(Data for processing Opens)

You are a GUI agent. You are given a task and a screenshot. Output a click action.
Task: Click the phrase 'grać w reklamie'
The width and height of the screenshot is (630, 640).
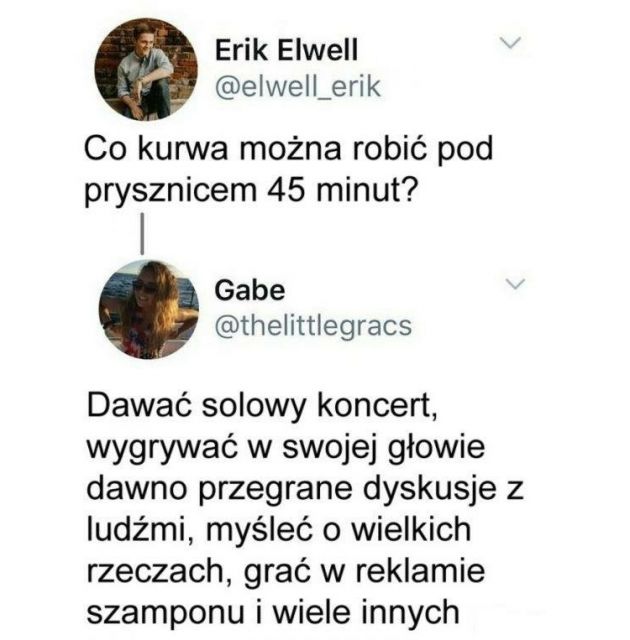pyautogui.click(x=364, y=571)
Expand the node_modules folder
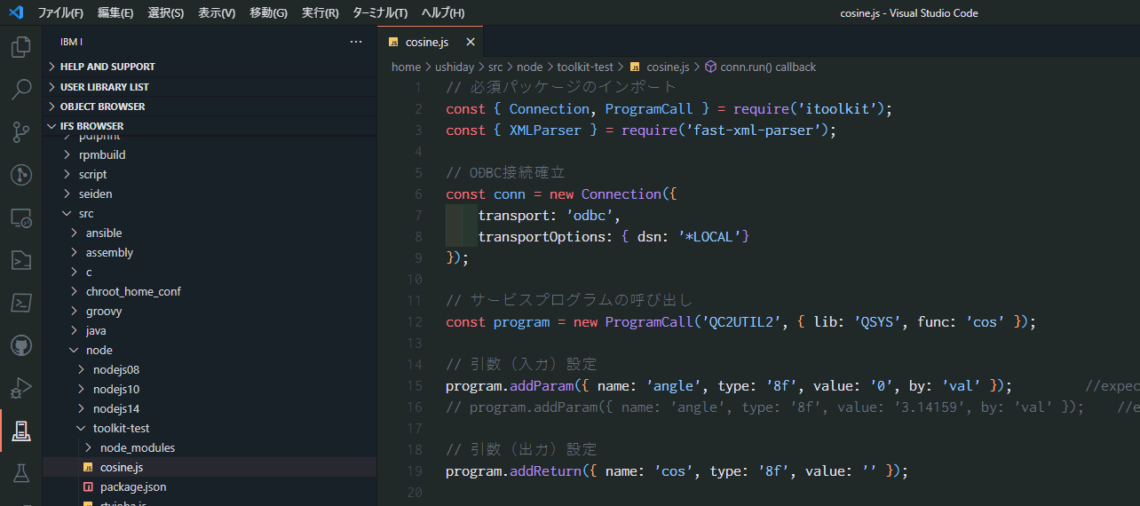Screen dimensions: 1140x506 coord(137,448)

(Data for processing Closes)

Exactly as given, transcribe every line of the data, but not its images.

You are a GUI agent. You are given a task and a screenshot. Output a click action.
Task: Click the phrase 'grać w reklamie'
The width and height of the screenshot is (630, 640).
pyautogui.click(x=364, y=571)
Expand the node_modules folder
Screen dimensions: 1140x506 coord(137,448)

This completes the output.